How to Start Herb Garden For a Self-Sufficient Life

at 5:59 pm

Herbs are a great addition to any garden. They are widely used to add spice and flavor to food. Some swear by their healing properties. Still others just love to preserve them for their beauty or scent.

There is no doubt that growing your own herb garden can be quite rewarding. But once one starts living a self-sufficient lifestyle and providing for 80% or more of their own food, growing an herb garden can become quite overwhelming and often goes by the wayside.

What is one to do? Give up? Perhaps.

But before you do that, consider some of these tips to help you make it more manageable and less intimidating.

Don’t Plan For Fresh Use
Specifically, if you are in your first year or two (or few) of living a self-sufficient life, then herbs shouldn’t be as high on your list as some other things like your growing a garden with the next year’s worth of food in it, preserving that entire garden, taking care of your animals, gathering enough wood to heat your house all winter, etc.

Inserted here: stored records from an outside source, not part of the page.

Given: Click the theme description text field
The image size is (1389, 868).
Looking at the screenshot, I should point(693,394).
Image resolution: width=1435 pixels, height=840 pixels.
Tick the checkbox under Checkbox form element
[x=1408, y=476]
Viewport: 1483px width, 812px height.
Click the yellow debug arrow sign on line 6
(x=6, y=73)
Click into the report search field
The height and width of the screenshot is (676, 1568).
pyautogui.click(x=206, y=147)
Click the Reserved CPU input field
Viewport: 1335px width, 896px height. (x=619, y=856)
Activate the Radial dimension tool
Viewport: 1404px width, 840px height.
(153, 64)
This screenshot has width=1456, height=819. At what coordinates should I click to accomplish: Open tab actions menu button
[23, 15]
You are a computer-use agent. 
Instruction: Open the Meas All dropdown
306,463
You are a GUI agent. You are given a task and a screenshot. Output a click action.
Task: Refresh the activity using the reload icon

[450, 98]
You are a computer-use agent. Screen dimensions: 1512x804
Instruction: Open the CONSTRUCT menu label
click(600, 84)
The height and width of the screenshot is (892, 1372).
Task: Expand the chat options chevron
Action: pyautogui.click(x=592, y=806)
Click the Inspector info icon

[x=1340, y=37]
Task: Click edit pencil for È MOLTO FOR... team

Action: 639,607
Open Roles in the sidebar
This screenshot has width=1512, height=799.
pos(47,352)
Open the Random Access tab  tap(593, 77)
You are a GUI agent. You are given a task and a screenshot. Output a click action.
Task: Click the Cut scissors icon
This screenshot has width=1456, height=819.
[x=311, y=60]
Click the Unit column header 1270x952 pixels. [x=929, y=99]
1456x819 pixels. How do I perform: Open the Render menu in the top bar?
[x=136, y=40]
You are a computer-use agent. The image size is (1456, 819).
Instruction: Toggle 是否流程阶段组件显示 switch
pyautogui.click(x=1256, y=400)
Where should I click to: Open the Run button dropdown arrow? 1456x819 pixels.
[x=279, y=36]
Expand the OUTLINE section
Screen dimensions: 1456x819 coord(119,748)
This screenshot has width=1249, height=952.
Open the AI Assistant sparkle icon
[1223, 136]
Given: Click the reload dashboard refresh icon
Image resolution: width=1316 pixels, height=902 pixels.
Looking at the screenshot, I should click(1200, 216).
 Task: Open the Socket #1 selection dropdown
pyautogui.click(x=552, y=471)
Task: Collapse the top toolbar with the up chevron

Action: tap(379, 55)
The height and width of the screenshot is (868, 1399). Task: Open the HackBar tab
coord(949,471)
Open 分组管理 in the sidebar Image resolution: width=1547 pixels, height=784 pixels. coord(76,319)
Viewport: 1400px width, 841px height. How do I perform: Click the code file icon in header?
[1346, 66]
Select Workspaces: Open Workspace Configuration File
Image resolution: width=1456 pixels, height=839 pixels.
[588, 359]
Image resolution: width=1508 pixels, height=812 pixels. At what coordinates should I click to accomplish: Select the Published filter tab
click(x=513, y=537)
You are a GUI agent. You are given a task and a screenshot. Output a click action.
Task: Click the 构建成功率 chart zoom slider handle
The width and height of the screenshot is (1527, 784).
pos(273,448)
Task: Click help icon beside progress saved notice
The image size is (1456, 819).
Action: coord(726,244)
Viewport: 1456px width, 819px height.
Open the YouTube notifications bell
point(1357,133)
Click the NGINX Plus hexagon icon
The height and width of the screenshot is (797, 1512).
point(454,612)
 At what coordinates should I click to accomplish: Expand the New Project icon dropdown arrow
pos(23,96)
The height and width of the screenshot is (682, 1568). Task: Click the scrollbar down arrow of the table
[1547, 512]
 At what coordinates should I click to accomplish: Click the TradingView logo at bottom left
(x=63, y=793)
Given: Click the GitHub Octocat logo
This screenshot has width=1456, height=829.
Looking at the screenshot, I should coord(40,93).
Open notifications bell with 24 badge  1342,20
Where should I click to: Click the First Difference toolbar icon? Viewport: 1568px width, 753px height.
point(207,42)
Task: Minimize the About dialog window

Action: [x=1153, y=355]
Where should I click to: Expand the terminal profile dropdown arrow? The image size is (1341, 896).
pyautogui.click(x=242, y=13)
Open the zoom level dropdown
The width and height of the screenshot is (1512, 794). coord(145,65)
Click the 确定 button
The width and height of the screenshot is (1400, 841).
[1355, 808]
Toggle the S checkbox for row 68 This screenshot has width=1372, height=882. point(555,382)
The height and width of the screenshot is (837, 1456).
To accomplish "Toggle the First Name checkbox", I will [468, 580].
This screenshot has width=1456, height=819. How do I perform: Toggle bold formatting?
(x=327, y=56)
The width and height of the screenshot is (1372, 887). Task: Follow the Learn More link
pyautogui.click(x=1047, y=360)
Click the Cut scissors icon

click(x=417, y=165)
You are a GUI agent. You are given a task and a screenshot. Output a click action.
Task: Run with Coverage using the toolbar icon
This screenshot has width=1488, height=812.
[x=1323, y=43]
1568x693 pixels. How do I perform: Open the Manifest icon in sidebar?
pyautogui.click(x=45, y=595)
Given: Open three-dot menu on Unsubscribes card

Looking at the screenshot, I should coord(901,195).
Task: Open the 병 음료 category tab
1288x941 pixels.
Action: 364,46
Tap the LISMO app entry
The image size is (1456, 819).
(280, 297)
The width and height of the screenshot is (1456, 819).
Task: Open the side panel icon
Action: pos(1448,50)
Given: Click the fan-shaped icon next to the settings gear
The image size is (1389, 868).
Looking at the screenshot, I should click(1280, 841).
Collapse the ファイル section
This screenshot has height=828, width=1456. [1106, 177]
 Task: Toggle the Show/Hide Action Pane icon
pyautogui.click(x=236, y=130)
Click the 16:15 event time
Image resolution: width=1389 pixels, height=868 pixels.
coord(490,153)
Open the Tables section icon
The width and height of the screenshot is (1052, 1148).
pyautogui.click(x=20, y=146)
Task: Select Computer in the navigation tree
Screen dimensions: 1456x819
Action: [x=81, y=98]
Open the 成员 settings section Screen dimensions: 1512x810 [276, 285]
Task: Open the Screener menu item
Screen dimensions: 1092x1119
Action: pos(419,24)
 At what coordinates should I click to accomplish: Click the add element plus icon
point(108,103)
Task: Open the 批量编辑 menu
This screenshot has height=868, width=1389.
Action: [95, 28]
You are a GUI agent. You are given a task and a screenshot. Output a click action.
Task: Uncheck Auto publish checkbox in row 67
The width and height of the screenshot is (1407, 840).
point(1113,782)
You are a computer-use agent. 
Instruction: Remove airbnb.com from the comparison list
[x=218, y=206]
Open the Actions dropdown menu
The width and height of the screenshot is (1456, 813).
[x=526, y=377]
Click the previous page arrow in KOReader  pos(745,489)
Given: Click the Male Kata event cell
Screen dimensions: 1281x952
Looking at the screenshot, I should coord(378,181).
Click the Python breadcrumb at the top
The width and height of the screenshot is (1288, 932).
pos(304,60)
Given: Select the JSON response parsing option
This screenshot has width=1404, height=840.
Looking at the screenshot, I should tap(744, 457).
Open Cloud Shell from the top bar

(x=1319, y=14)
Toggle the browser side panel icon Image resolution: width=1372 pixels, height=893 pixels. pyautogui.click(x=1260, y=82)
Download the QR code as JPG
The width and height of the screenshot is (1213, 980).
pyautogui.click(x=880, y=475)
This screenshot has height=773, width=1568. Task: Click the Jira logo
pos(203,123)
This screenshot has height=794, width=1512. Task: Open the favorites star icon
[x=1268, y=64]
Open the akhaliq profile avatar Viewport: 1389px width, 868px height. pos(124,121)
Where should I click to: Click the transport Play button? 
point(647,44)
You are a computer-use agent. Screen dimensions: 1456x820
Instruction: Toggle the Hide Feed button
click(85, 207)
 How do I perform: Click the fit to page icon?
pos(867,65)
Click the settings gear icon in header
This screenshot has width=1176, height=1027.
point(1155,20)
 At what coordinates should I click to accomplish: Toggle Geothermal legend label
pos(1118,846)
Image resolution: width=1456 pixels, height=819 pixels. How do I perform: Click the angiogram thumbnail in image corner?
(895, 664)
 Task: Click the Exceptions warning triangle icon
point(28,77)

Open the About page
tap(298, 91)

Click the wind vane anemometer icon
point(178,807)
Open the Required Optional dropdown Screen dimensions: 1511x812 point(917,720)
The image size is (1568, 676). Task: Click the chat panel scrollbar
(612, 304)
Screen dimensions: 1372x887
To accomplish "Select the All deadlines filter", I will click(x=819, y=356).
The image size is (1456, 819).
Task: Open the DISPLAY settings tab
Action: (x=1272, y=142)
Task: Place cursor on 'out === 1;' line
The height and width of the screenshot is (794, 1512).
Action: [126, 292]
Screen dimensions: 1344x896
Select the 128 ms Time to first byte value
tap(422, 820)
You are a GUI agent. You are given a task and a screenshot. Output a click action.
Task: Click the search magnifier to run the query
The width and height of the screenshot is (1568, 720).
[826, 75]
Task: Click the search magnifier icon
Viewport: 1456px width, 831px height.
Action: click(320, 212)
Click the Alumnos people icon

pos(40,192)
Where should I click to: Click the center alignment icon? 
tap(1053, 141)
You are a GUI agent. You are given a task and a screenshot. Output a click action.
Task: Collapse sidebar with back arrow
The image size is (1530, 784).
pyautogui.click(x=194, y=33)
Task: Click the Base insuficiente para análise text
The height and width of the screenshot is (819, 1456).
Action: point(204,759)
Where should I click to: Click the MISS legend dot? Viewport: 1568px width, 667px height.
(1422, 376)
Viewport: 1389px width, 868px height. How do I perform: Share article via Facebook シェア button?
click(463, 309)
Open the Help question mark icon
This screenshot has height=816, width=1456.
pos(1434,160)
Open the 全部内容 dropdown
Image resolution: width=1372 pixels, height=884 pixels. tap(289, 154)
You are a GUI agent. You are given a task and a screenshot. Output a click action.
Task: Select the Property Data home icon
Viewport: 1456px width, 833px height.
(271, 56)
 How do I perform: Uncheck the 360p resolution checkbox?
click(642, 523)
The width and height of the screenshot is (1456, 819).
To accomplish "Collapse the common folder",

The first few years when you’re just trying to get into the swing of things, and keep your head above water, it can be disheartening when you find out that the foods you want to cook together aren’t in season at the same time. It can make you feel like a failure–especially when all over the internet it looks like everyone else is doing it.

So many years I have had to take a couple hours (because really, who has more time than that?) to just harvest a particular herb for the next year. Maybe I get to use it fresh when it’s ready, but if I really want it in our diet, I’ve got to get it in and done.

Once you’ve been growing herbs for some period of time, you’ll get the opportunity to use them fresh. And if you live in a zone where they thrive and you have a longer growing period, then you’ve got a leg up. But don’t let an herb garden kill your inspiration when you’re just getting started.

Plan to grow them, harvest them, and preserve them for later use. You’ll save your sanity.

Start Perennials
As mentioned in the above section, herbs aren’t going to be the highest priority on your list when you’re just getting started. And let’s be honest, although you’ll have more in place the second year than you did the first, you’re still going to be just as busy as you were your first year setting things up.

If you wait until you “have the time” to set up an herb garden, it may never get done.

This is where perennials will come in. If you can get just one going your first year, it will be there every year after that. It will be one more thing you don’t have to do from scratch.

I love my oregano patch. It’s beautiful, it brings in the bees, and most years all I do is harvest from it. I definitely don’t have the time to plant it and tend to it every year.

Some years you’ll be able to grow annual herbs, and some you won’t. What a joy it is on those busy years to just have your perennials there and waiting for you.

Grow What You Need
There are a few widely popular herbs that “everyone’s growing” that can be tempting to grow in a desire to “keep up with the Jones’.” But if your family isn’t going to use it and you don’t have a plan to barter with it, it can be a waste of your valuable time.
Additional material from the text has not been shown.